大抵の人には「大学まで出て郵便配達?」と言われましたからね(笑)
辛い時も「辞めたら、ばあちゃんが悲しむ」と思うと、頑張れました。
仕事が早く終わった時は、ヨーグルトやらグレープフルーツ(おばあちゃんの大好物)を買って帰り、ばあちゃんに食べさせるのが楽しみでした。
喜んで、美味しそうに食べる顔を見るのが幸せでした。
認知症が進み、私の事を認識できなくなってからも、ヨーグルトを食べさせると嬉しそうな顔をしていました。

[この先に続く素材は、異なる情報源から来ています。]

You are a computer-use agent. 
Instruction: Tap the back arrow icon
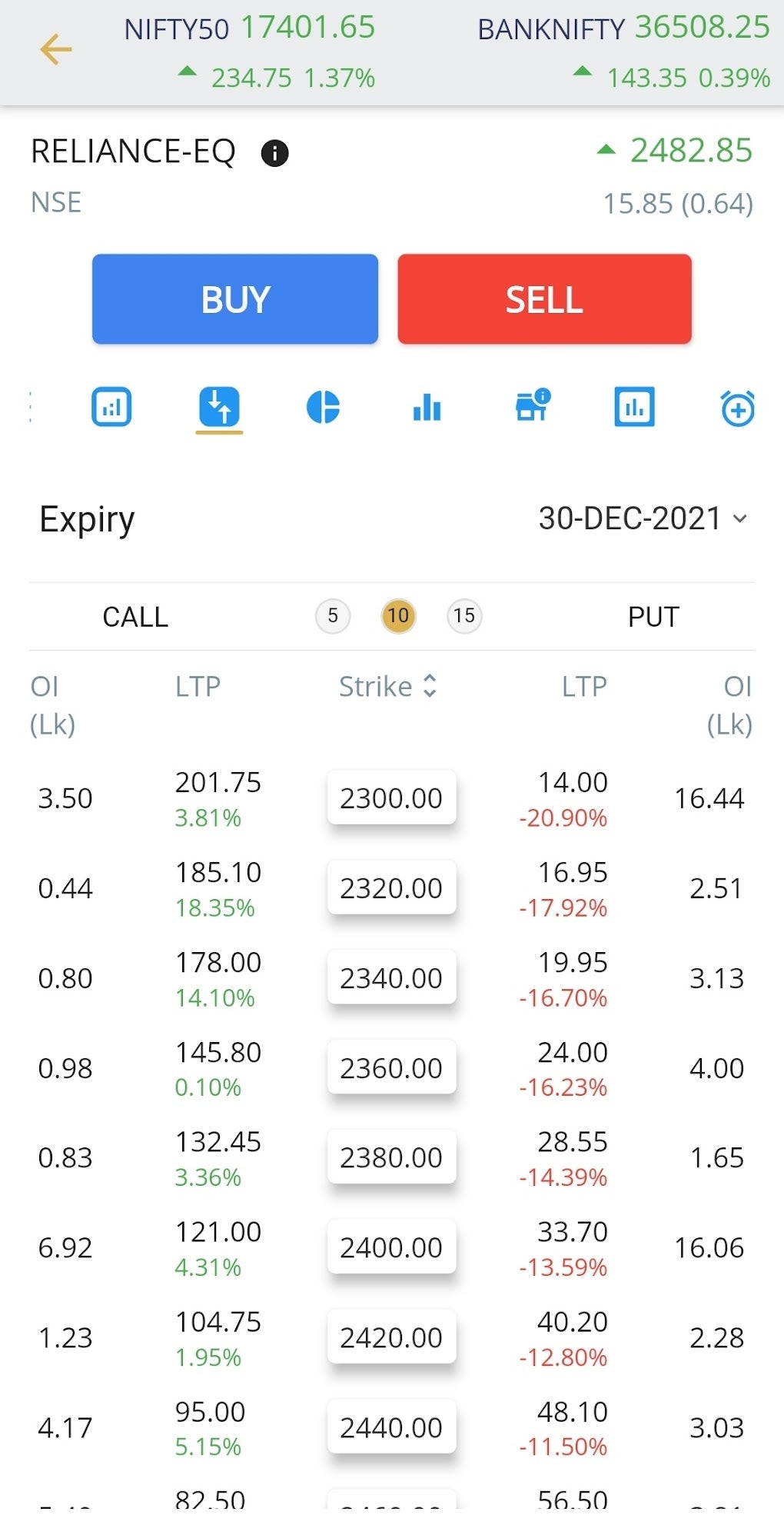coord(55,50)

コロナ禍で面会が出来なくなってからも、毎日のヨーグルトだけは自分で届けました。
美味しい、と喜んで食べてくれた顔を思い出して。
そのヨーグルトも含め、食べ物を受け付けなくなった、と連絡があったのが数日前の事です。
老衰の症状みたいです。
代謝異常により、食べても食べても痩せてゆき、やがて受け付けなくなる。
とても悲しいですが、受け入れるしかないです。
調べたところによると、老衰は全く苦痛なく、眠るように逝くそうです。
おばあちゃんは、最期まで私を気遣ってくれたのです。
おばあちゃんが苦しむ姿など、私には耐えられなかったでしょうから。
おばあちゃんがくれた10年の間に、私は奇跡的にも愛する人と出会い、一緒になることが出来ました。
私にとっても、妻にとっても、お互いに掛け替えのない人です。
本当に奇跡だと思います。
おばあちゃんは、認知症が進んで私が分からなくなってからも
「お前、結婚したんか?はよ~結婚せなあかん」
と、突然真顔で話しだすことがよくありましたよね。
心配かけて、ごめんね。
結婚式に出てもらえて、本当にうれしかったです。
しばらくの間、寂しいやろうけど、待っててね。
じいちゃんも、そっちにいるしね。
みんなもいずれ、いくからね。
今度こそ、みんな仲良く暮らそうね。